Study Characteristics of 17 Cross-Sectional Studies Included in the Meta-Analysis, and Prevalence of HR-Positive Disease, HER2-Positive Disease, and TNBC in These Studies
Prevalence of TNBC
Overall combined prevalence of TNBC in the random-effects model meta-analysis was 31% (95% CI, 27% to 35%). Pooled estimate from the fixed-effect model meta-analyses was comparable (Fig 2). There was substantial heterogeneity across the studies (I2 of 91.2% [95% CI, 88% to 94%]; P < .001). Sources of heterogeneity were explored by several study-level characteristics, as described in Prevalence of TNBC by Study-level Characteristics. Overall combined prevalence of HR-positive breast cancer was 48% (95% CI, 42% to 54%; Fig 3), and overall combined prevalence of HER2-positive breast cancer was 27% (95% CI, 24% to 31%; Fig 4).
Fig 2.
Prevalence of triple-negative breast cancer across 17 studies in India. E, east; N, north; S, south; W, west.
Fig 3.
Prevalence of hormone receptor–positive breast cancer across 17 studies in India. E, east; N, north; S, south; W, west.
Fig 4.
Prevalence of human epidermal growth factor receptor 2–positive breast cancer across 17 studies in India. E, east; N, north; S, south; W, west.

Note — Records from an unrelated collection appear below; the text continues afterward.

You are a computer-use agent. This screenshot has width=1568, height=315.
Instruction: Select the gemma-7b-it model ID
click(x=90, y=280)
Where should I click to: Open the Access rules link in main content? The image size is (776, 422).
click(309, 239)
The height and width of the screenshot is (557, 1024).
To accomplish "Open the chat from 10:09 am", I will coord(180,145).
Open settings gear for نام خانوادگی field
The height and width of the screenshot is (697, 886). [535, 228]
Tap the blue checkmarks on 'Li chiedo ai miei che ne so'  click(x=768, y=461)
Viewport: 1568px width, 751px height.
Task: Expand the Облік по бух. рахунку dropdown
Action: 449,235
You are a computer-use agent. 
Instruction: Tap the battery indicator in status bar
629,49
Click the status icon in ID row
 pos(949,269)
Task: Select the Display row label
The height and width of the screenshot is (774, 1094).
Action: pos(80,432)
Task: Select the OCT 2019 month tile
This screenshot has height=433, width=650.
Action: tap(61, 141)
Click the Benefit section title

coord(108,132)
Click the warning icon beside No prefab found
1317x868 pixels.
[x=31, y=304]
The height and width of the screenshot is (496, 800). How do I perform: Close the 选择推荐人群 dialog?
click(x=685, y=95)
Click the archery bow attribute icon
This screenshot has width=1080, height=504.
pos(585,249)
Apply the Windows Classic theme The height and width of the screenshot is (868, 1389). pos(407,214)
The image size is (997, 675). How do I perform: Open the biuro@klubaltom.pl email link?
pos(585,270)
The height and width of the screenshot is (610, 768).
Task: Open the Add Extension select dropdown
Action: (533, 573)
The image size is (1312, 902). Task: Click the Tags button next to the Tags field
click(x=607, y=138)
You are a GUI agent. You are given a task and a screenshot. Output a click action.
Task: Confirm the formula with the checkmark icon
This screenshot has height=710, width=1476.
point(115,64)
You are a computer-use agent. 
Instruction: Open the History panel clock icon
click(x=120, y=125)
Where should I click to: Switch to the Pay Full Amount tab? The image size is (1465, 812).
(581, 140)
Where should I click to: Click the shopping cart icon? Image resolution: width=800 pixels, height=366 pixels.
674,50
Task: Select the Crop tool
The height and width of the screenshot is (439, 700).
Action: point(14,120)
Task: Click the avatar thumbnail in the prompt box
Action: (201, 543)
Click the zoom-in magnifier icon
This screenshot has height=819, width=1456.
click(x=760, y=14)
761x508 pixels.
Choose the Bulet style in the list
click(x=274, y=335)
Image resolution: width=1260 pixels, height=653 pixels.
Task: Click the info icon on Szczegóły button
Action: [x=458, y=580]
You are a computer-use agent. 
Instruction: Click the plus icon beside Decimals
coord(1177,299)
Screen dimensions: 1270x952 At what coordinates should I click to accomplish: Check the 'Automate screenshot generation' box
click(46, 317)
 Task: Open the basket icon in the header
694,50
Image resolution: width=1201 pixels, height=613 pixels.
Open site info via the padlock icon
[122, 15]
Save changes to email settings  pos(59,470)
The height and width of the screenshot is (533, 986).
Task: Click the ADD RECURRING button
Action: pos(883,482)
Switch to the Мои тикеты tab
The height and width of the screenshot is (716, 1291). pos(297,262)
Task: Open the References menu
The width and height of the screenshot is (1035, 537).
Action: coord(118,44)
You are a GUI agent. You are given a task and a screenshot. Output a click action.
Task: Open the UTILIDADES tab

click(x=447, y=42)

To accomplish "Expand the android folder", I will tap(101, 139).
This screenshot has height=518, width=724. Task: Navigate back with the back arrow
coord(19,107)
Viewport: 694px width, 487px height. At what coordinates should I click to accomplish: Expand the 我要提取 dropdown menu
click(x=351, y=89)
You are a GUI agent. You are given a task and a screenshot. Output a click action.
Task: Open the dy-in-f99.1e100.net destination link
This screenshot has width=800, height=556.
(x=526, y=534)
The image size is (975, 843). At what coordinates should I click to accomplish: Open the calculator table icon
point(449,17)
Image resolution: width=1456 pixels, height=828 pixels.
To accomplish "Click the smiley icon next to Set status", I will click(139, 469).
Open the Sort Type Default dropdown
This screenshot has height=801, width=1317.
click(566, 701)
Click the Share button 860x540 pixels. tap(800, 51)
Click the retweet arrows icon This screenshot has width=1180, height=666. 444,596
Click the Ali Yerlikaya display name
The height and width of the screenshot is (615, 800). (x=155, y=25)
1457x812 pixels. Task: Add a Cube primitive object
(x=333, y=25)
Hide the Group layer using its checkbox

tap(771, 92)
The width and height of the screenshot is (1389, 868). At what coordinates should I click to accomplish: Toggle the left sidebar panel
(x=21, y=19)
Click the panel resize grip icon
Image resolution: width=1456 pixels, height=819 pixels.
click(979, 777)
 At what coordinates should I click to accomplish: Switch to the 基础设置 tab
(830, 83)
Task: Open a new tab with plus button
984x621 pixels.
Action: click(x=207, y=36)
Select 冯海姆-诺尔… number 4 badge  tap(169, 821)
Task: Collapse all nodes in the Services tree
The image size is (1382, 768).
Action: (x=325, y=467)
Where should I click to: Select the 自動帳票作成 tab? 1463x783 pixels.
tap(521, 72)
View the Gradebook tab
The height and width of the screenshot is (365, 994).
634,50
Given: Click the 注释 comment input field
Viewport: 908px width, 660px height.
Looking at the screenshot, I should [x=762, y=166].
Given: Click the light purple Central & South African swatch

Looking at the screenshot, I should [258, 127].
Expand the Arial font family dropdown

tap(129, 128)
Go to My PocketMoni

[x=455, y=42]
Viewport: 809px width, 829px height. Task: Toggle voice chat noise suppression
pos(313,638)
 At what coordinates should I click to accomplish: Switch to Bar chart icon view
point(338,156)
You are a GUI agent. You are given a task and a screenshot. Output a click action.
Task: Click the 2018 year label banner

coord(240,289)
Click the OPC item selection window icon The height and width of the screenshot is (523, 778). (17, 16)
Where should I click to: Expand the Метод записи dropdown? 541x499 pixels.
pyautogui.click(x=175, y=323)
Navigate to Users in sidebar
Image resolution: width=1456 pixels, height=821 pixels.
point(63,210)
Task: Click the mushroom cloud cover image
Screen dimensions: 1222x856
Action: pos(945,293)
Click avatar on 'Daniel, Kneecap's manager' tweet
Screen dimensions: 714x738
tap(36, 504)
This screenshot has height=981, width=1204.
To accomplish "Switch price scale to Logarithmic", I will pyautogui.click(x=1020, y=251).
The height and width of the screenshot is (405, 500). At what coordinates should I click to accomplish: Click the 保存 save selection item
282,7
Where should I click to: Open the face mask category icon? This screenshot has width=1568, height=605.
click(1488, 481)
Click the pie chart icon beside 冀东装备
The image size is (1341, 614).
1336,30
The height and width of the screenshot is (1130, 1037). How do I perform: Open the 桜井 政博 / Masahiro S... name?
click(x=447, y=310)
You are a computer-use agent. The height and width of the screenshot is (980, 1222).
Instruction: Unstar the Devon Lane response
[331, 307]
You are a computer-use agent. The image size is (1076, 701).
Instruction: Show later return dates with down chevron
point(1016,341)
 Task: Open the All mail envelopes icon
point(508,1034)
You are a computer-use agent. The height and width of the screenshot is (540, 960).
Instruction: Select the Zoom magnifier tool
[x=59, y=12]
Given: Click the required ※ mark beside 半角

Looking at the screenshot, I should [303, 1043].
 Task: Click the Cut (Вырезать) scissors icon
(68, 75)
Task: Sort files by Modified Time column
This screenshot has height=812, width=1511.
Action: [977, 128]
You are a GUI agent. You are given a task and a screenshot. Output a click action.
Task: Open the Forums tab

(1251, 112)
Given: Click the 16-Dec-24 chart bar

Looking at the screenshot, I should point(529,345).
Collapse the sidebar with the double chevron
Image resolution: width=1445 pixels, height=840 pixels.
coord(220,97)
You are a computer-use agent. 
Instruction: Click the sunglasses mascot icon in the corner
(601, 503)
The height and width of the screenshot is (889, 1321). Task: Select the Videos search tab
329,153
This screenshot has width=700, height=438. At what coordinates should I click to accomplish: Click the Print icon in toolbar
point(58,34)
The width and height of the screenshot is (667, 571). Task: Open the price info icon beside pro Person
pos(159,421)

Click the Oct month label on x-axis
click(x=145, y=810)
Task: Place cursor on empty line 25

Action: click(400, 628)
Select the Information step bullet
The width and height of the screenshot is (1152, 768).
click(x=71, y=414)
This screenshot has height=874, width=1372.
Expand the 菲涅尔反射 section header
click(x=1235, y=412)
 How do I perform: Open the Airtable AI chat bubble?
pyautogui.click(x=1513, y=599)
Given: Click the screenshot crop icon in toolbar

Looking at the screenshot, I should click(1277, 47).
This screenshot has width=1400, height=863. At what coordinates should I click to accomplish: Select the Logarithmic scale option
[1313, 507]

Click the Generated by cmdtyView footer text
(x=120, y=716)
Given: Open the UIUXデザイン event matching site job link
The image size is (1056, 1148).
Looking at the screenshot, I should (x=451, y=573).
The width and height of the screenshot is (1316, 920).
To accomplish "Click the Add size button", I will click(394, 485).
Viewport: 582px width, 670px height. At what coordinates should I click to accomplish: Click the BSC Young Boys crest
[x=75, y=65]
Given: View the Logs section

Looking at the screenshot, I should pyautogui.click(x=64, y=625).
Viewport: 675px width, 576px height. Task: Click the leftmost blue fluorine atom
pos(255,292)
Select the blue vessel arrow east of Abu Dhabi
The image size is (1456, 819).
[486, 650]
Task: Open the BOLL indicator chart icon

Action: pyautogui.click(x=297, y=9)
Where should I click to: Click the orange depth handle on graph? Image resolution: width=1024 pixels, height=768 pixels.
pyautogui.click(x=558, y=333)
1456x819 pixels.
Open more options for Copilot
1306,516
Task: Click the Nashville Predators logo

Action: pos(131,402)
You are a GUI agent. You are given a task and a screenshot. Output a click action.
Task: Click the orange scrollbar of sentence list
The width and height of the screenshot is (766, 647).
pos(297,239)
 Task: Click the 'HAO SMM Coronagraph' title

Prevalence of TNBC by Study-Level Characteristics
In an attempt to explain heterogeneity, we performed subgroup analysis and metaregression by using several study-level characteristics (Fig 5). Meta-analysis included four studies each from the north, east, and west of the country and five studies from the south. We found no significant difference in prevalence of TNBC by region. Overall prevalence of TNBC in the north, south, east, and west of the country was 28%, 34%, 30%, and 31%, respectively. Heterogeneity in overall prevalence of TNBC was not explained by other available study-level characteristics, such as mean age of participants or proportion of patients who were premenopausal, had grade 3 disease, or had tumor size > 5 cm.
Fig 5.
Prevalence of triple negative breast cancer by various study characteristics. ER, estrogen receptor; HER2, human epidermal growth factor receptor 2.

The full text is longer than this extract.